Textauszug →

--------------------------------------------------

Der Meinungsforscher Klaus-Peter Schöppner schreibt: „SPD wählen heißt Beliebigkeit, schlimmer: völlige Ungewissheit wählen“ …

Heil:

Fehlendes Profil kann Herr Schöppner eher bei der Union feststellen. Da gibt es zwischen den Verstaatlichungsfantasien des Herrn Rüttgers und den wirtschaftsradikalen Vorstellungen, die Herr Merz bei vielen in der Union hinterlassen hat, sehr viel Unklarheit. Bei Frau Merkel ist es ja so: Jeder glaubt sie zu kennen, aber keiner weiß wirklich, wofür sie steht. Die SPD ist klar aufgestellt.

Und auch mit unserem gestrigen Lob für den Wahlkämpfer Al-Wazir stehen wir nicht allein – denn heute reißen sich die Bundesgrünen um ihn. Der Spiegel berichtet:

Für Al-Wazir spricht: Er kann eigentlich alles. Öffentlich sprechen, scharf analysieren, führen und zusammenführen. Ein Realo, der auch mit den Parteilinken kann. Ein geborener Fraktionschef eben.

Was lernen wir daraus? Ich werde ab der nächsten Wahl im Jahre 2009 jeweils am Vorabend eine gefühlte Graswurzel-Prognose zum Wahlausgang geben. Den allgemeinen Trend glaubte ich gestern bereits zu erwittern:

a) Die beiden großen Parteien werden durch eigenes Zutun – nicht wegen der Großen Koalition – verlieren. b) Die drei kleinen Parteien werden gewinnen, und zwar um so stärker, je mehr sie sich nicht nur auf die Schwächen der großen verlassen, sondern auch ihr eigenes Profil durch die geeignete Kandidatenauswahl in Richtung auf eine Bürgerpartei des neuen Typs verbreitern. Musterfall hierfür: Tarek Al-Wazir.

Sind solche Vorahnungen unabwendbar? Nein. In der Politik ist kaum etwas mit großer Sicherheit vorhersagbar. Allerdings meine ich behaupten zu dürfen: Wahlen werden immer stärker durch die Persönlichkeit der Spitzenkandidaten und durch das richtige kommunikative Verhalten entschieden.

--------------------------------------------------

Aufgabe →
Erklären Sie in ein bis drei Sätzen, warum Heil laut Textauszug fehlendes Profil eher bei der Union feststellt.

--------------------------------------------------

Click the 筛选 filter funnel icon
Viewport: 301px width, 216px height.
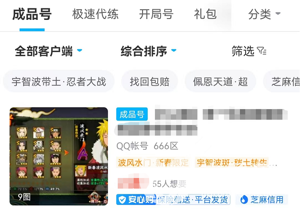click(x=262, y=51)
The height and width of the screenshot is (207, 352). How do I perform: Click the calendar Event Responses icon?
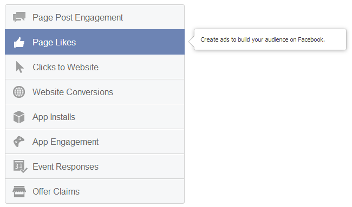[x=20, y=166]
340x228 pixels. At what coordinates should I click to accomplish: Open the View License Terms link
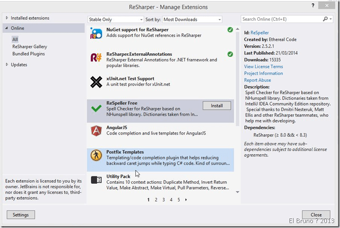point(263,67)
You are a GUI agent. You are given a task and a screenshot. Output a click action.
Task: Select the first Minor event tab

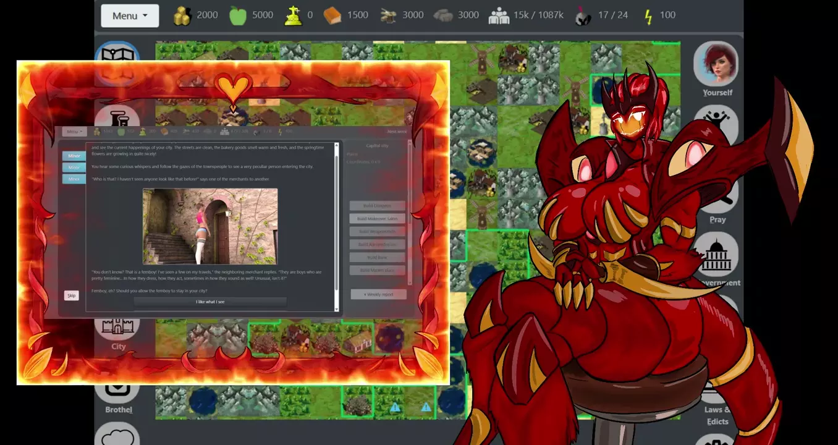74,156
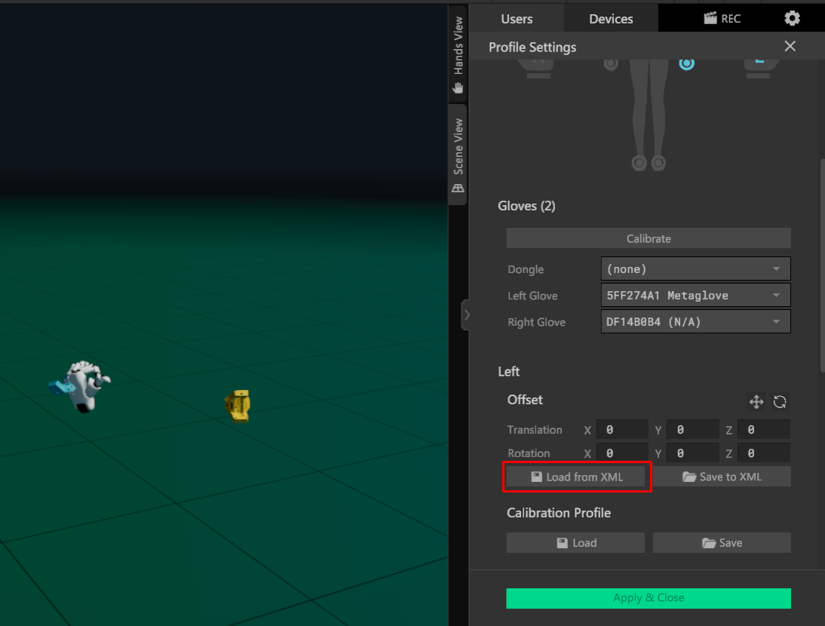Click the Profile Settings panel scrollbar
Screen dimensions: 825x626
(x=821, y=264)
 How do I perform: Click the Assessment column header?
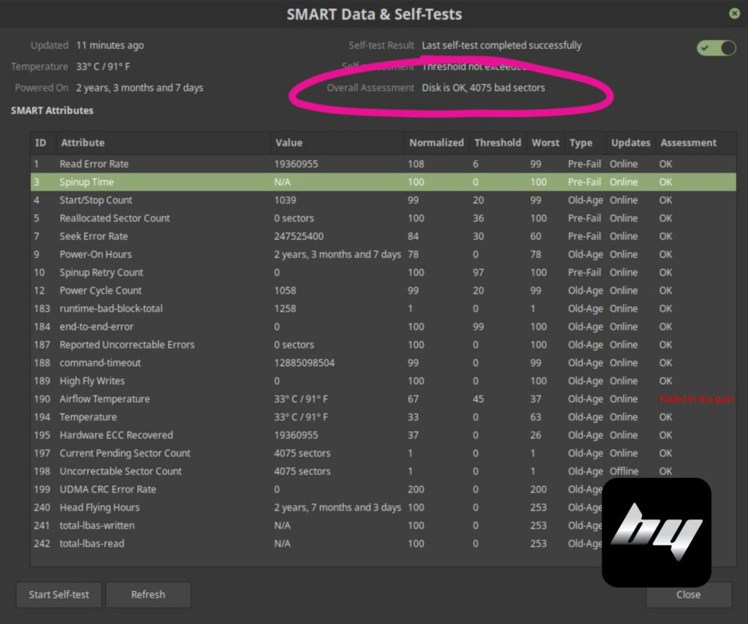point(688,143)
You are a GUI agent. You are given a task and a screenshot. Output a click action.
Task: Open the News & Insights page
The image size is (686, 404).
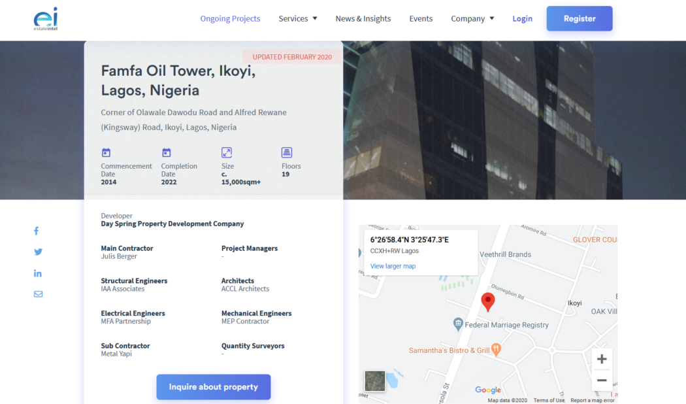pyautogui.click(x=363, y=18)
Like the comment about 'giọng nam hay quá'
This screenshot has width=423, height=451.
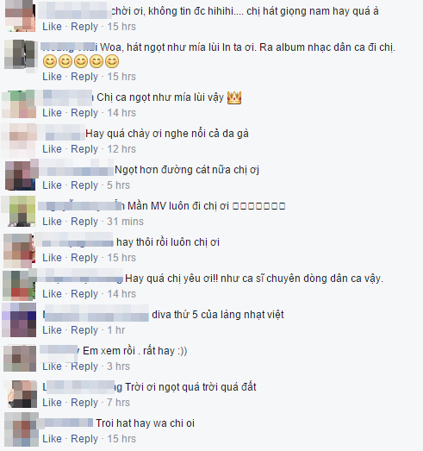52,27
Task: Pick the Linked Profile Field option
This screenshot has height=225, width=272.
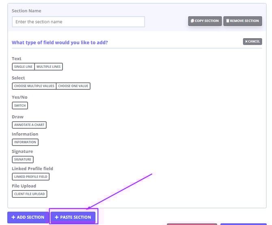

--------------------------------------------------

Ergebnis →
Heil sieht bei der Union viel Unklarheit zwischen den Verstaatlichungsfantasien von Herrn Rüttgers und den wirtschaftsradikalen Vorstellungen, die Herr Merz bei vielen in der Union hinterlassen hat. Außerdem glaube bei Frau Merkel jeder, sie zu kennen, aber keiner wisse wirklich, wofür sie steht.